▶ [Work required] Output exactly the lines from the one containing "The height and" through the final line of the entries below, both included, and skip the pictures.

Saved data entries
#####

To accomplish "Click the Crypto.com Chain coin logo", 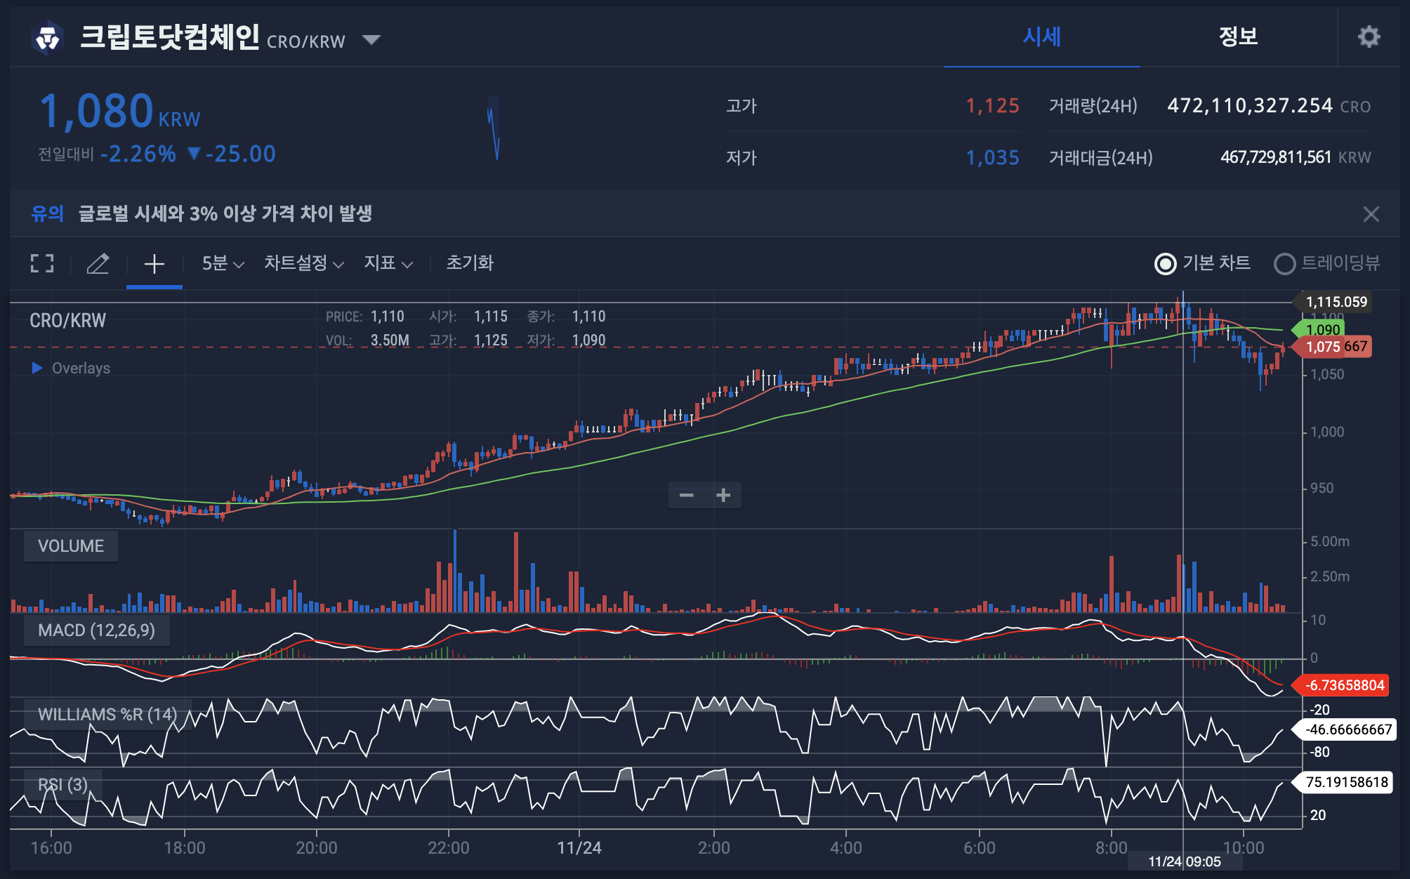I will 48,38.
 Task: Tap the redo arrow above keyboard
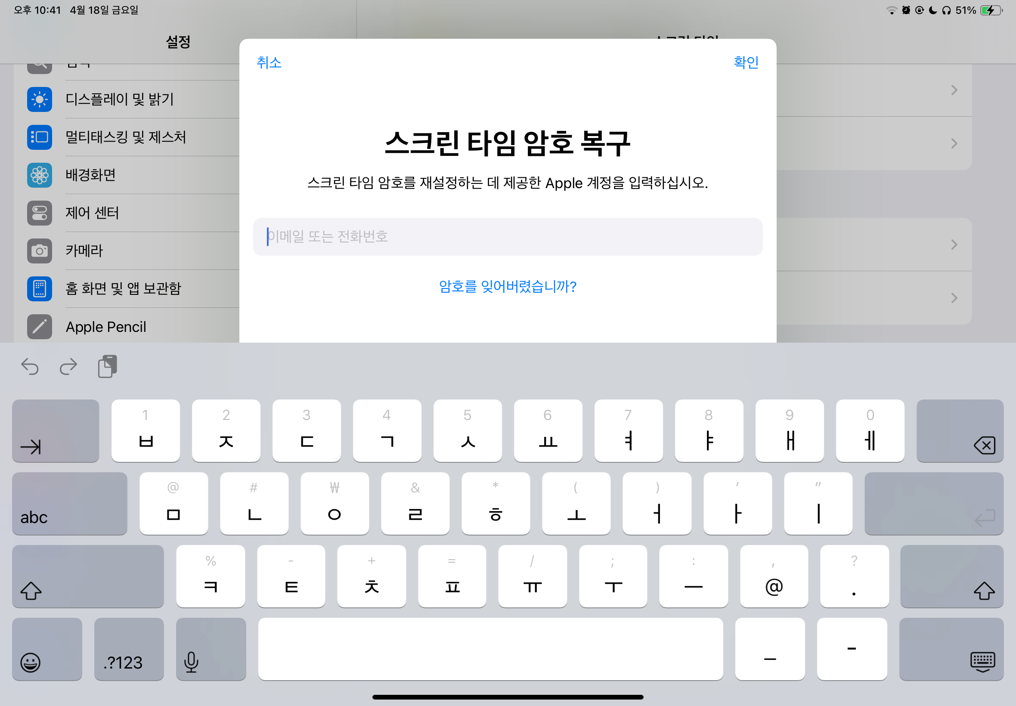click(68, 367)
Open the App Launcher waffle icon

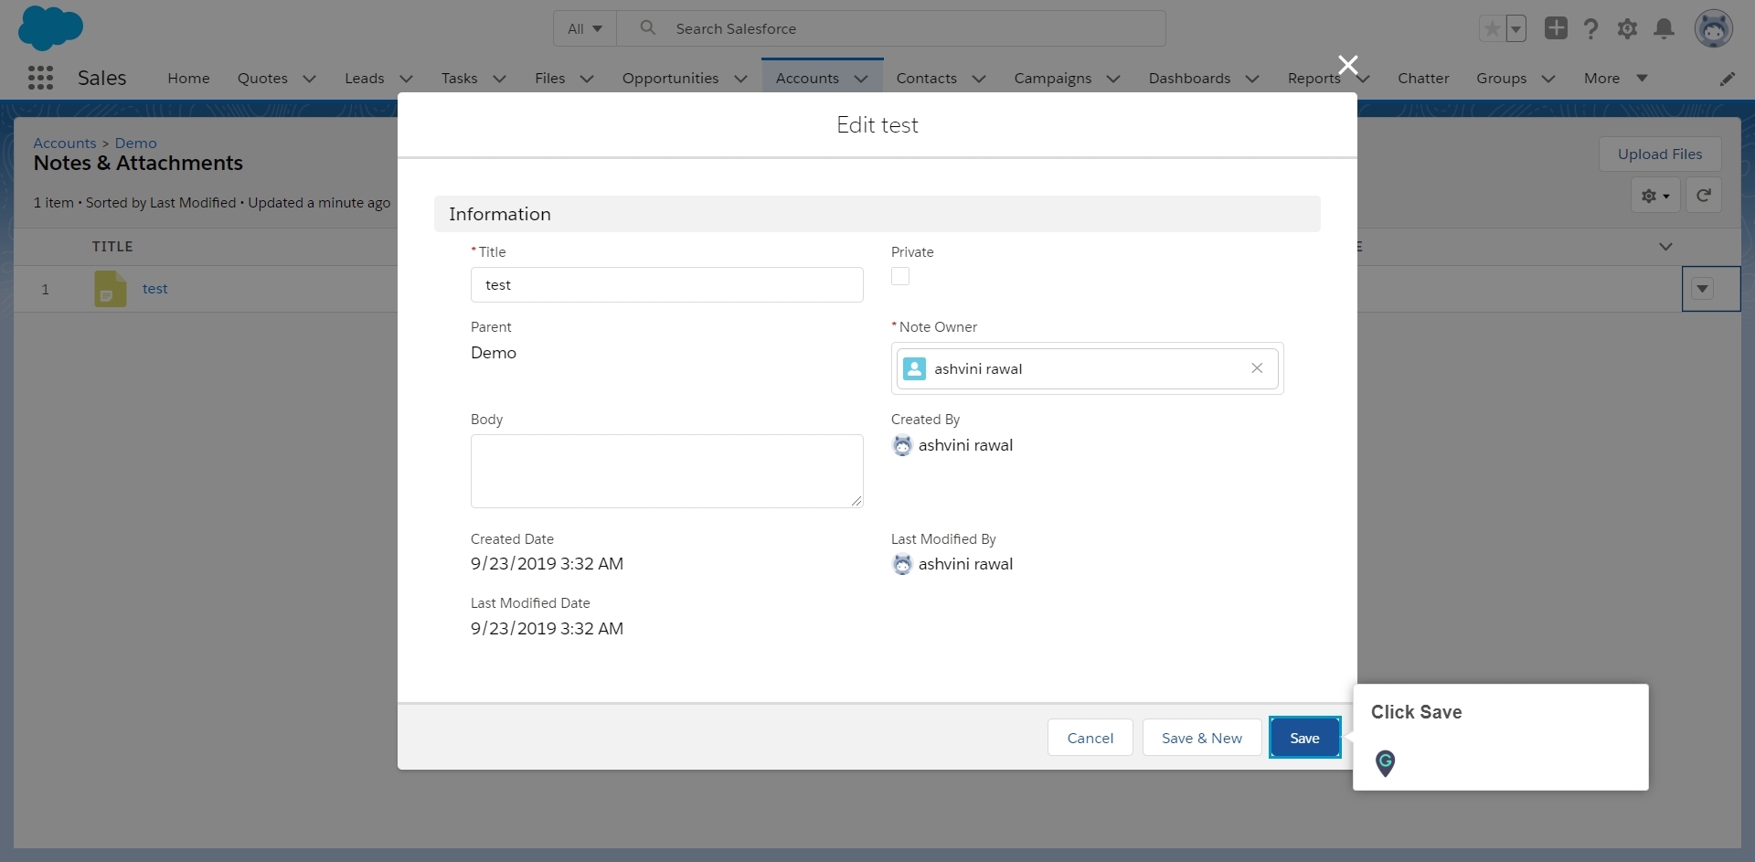(x=40, y=78)
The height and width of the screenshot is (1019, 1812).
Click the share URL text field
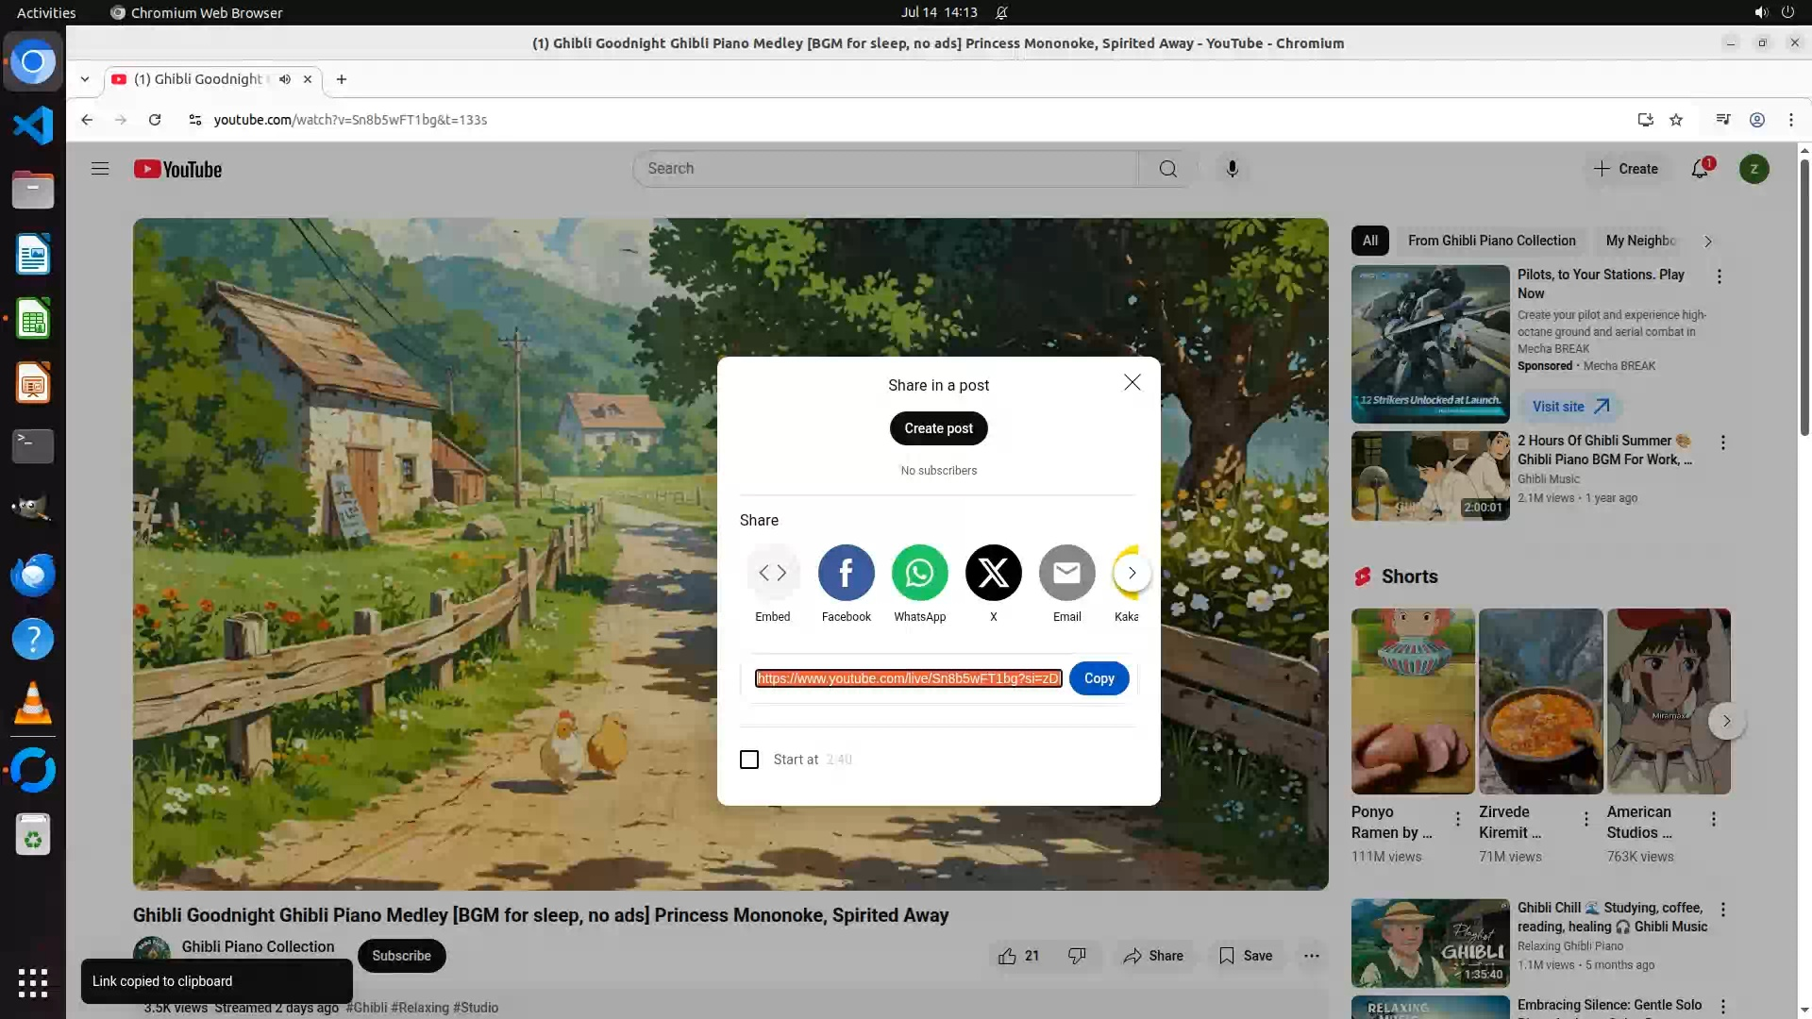[908, 678]
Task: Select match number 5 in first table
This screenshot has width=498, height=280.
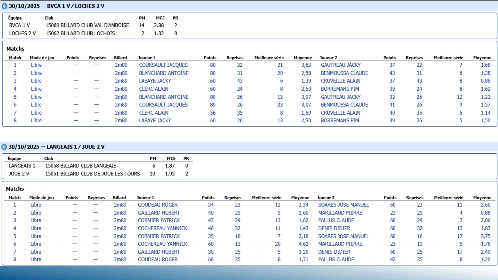Action: [x=15, y=97]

#####

▶ [Output of the task]
The height and width of the screenshot is (1019, 1812).
Click the share URL text field
[908, 678]
Task: Select match number 5 in first table
This screenshot has width=498, height=280.
Action: [x=15, y=97]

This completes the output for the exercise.